Start RECORDS SHOWN
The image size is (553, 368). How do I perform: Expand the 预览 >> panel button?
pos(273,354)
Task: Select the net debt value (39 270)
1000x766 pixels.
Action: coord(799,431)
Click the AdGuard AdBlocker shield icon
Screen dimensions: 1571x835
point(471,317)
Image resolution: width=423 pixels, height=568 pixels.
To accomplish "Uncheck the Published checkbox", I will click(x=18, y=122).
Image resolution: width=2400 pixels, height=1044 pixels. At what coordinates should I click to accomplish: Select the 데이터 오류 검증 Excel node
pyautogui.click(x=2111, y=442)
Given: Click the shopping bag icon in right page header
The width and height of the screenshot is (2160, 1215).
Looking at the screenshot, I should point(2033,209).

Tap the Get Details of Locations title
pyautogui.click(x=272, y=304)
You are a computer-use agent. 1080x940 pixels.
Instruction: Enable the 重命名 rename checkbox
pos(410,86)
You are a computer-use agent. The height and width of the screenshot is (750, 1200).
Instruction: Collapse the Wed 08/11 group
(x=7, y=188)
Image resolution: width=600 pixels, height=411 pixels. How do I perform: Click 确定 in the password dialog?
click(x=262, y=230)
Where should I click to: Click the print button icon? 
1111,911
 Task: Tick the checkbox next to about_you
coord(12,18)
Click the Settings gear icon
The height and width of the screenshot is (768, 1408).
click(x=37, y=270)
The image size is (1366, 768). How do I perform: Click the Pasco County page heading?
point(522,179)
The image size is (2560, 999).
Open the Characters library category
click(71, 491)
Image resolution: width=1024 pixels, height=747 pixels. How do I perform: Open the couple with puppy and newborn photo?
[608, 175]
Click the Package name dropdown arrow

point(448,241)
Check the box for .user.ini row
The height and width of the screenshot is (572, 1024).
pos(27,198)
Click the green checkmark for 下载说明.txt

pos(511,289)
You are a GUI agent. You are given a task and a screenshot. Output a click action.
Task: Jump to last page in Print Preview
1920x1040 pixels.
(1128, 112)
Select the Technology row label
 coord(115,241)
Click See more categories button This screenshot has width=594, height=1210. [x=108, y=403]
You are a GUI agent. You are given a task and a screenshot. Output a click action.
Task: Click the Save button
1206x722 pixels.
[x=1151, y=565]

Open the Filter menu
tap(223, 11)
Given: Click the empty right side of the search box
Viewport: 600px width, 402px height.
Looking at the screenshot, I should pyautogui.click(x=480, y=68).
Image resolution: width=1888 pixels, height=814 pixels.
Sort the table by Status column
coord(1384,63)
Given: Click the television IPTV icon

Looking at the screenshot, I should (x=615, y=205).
End RECORDS SHOWN
Copy the material line for line, beginning at the line that contains "Given: Click the shopping" and ending after the line that contains "point(448,241)".

Given: Click the shopping bag icon in right page header
The width and height of the screenshot is (2160, 1215).
Looking at the screenshot, I should point(2033,209).

Tap the Get Details of Locations title
pyautogui.click(x=272, y=304)
You are a computer-use agent. 1080x940 pixels.
Instruction: Enable the 重命名 rename checkbox
pos(410,86)
You are a computer-use agent. The height and width of the screenshot is (750, 1200).
Instruction: Collapse the Wed 08/11 group
(x=7, y=188)
Image resolution: width=600 pixels, height=411 pixels. How do I perform: Click 确定 in the password dialog?
click(x=262, y=230)
Where should I click to: Click the print button icon? 
1111,911
 Task: Tick the checkbox next to about_you
coord(12,18)
Click the Settings gear icon
The height and width of the screenshot is (768, 1408).
click(x=37, y=270)
The image size is (1366, 768). How do I perform: Click the Pasco County page heading?
point(522,179)
The image size is (2560, 999).
Open the Characters library category
click(71, 491)
Image resolution: width=1024 pixels, height=747 pixels. How do I perform: Open the couple with puppy and newborn photo?
[608, 175]
Click the Package name dropdown arrow

point(448,241)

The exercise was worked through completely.